● **SECTION DU TEXTE**
═══

Professions réglementées : ce qui menace leur avenir, c’est la méfiance de l’Etat

Publié le 30/10/2020

Nouvelles technologies, dérégulation, crise sanitaire, autant de facteurs qui bouleversent les professions réglementées. Et si la vraie menace pour leur avenir résidait dans la méfiance que leur voue l’Etat ? C’est en tout cas la conviction qui émerge du  débat sans tabous qu’ont accepté de mener pour Actu-Juridique Louis Degos, avocat à la Cour de Paris, président de la commission prospective du Conseil national des barreaux (CNB) et Jean-Luc Flabeau, expert-comptable et commissaires aux comptes, président d’ECF, candidat à la présidence du Conseil supérieur de l’ordre des experts-comptables (CSOEC). 

Professions réglementées : ce qui menace leur avenir, c'est la méfiance de l'Etat
Photo ©AdobeStock/polkadot

 Actu-Juridique : Depuis quelques années,  les nouvelles technologies révolutionnent tous les secteurs de la vie économique. A votre avis, les professions réglementées sont-elles vouées à disparaitre ou simplement appelées à évoluer ?

 Louis Degos : La question est plus compliquée qu’il n’y parait. La profession d’avocat pense que toutes ces nouvelles technologies la bouleversent, et qu’elle n’a pas forcément les capacités d’investissement pour se mettre à niveau. Elle ressent donc de l’inquiétude. Maintenant si on prend du recul et qu’on regarde ce qu’il s’est passé dans d’autres pays ou d’autres secteurs, je dirais que l’on va vers une nouvelle ère qui n’est pas perçue de la même façon selon les générations. Les jeunes avocats s’emparent de la problématique des legal techs, ils en créent eux-mêmes ; non seulement ils ne sont pas inquiets, mais c’est pour eux un nouveau champ d’activité. A l’inverse, les cabinets installés depuis longtemps, en dehors des plus gros qui innovent en permanence, ressentent de l’inquiétude.

Jean-Luc Flabeau : nous faisons le même constat dans la profession du chiffre. Un grand nombre de fintechs pénètrent sur notre marché, ce qui suscite l’inquiétude dans la profession. Je pense cependant qu’il ne s’agit que de simples outils technologiques. La nouvelle ère qui s’ouvre va permettre, à condition de maitriser ces outils, de donner naissance à une profession augmentée. Le défi pour les institutions consiste à éviter la fracture numérique en accompagnant les confrères et consœurs dans ces changements pour les rassurer sur le fait que ça ne modifie pas l’essence de nos métiers et pour leur permettre de s’adapter dans les meilleures conditions.

═══

● **TRAVAIL DEMANDÉ**
• a. Répondez brièvement à ces questions sur l'entretien, en numérotant chaque réponse comme sa question.
(i) À quelle date l'entretien a-t-il été publié ?
(ii) Quelle commission du Conseil national des barreaux Louis Degos préside-t-il ?
(iii) Selon Jean-Luc Flabeau, quels acteurs pénètrent en grand nombre sur le marché de la profession du chiffre ?
• b. Reproduisez à l'identique le passage de l'entretien commençant à « Nouvelles technologies, dérégulation, crise » et se terminant à « des experts-comptables (CSOEC). ».
Les enregistrements n'ont aucun rapport avec l'entretien.

═══

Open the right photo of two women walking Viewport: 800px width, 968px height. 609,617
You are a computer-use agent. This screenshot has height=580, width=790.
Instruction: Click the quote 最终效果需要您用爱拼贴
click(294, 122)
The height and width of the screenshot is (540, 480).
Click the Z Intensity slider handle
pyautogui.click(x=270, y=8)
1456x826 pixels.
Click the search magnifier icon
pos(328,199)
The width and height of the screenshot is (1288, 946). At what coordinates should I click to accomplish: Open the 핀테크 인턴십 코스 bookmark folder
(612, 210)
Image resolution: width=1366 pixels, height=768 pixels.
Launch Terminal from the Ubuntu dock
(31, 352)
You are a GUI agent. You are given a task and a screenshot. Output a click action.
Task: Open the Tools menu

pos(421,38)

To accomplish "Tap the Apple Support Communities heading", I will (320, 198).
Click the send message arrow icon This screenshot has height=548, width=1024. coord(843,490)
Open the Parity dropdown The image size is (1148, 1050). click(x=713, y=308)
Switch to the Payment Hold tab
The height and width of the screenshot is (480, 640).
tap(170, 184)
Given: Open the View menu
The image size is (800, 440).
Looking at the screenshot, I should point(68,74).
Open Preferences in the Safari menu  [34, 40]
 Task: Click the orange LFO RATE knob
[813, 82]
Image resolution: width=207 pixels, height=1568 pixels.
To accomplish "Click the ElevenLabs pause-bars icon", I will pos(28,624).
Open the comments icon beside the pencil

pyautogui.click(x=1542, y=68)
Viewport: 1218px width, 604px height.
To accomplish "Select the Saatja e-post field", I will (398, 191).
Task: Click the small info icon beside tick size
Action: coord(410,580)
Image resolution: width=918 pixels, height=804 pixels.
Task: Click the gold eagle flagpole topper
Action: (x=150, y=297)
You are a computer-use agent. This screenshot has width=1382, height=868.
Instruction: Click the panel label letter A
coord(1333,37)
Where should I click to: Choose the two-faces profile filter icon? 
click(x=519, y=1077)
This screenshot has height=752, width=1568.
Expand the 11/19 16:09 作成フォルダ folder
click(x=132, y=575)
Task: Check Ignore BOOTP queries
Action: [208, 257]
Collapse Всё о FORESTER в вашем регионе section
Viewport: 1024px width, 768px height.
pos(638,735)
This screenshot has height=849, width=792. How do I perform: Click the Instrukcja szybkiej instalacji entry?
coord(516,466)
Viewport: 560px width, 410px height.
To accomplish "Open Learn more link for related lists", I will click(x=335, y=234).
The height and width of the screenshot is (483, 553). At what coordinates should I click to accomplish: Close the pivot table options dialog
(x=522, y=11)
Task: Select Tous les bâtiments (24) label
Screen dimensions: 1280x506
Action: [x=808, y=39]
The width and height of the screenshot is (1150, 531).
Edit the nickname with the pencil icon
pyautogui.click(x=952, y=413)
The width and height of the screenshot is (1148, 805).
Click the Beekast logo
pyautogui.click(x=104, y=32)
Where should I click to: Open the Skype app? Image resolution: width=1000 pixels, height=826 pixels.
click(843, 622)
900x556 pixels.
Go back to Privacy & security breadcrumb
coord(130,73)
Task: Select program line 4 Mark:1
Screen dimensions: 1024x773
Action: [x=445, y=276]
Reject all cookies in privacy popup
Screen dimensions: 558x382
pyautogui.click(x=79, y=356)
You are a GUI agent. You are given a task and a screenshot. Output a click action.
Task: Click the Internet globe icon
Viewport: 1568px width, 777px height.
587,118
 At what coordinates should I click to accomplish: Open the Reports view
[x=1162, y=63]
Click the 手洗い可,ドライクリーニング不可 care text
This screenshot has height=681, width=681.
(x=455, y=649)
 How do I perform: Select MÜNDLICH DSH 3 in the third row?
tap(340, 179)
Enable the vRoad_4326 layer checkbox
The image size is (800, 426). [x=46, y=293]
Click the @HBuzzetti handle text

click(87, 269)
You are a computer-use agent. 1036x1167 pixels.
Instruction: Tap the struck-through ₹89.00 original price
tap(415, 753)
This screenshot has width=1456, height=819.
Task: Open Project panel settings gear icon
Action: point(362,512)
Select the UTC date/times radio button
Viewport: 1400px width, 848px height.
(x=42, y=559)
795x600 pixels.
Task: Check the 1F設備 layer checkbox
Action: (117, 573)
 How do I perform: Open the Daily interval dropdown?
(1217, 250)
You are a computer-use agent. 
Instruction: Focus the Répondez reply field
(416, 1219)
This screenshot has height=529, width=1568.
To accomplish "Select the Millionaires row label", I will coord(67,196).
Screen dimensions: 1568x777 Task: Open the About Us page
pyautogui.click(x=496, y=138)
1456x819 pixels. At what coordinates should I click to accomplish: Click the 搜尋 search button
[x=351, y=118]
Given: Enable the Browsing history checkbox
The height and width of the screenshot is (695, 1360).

═══

● **RÉSULTATS SUCCESSIFS**
• a.
(i) Le 30/10/2020.
(ii) La commission prospective.
(iii) Des fintechs.

• b.
Nouvelles technologies, dérégulation, crise sanitaire, autant de facteurs qui bouleversent les professions réglementées. Et si la vraie menace pour leur avenir résidait dans la méfiance que leur voue l’Etat ? C’est en tout cas la conviction qui émerge du  débat sans tabous qu’ont accepté de mener pour Actu-Juridique Louis Degos, avocat à la Cour de Paris, président de la commission prospective du Conseil national des barreaux (CNB) et Jean-Luc Flabeau, expert-comptable et commissaires aux comptes, président d’ECF, candidat à la présidence du Conseil supérieur de l’ordre des experts-comptables (CSOEC).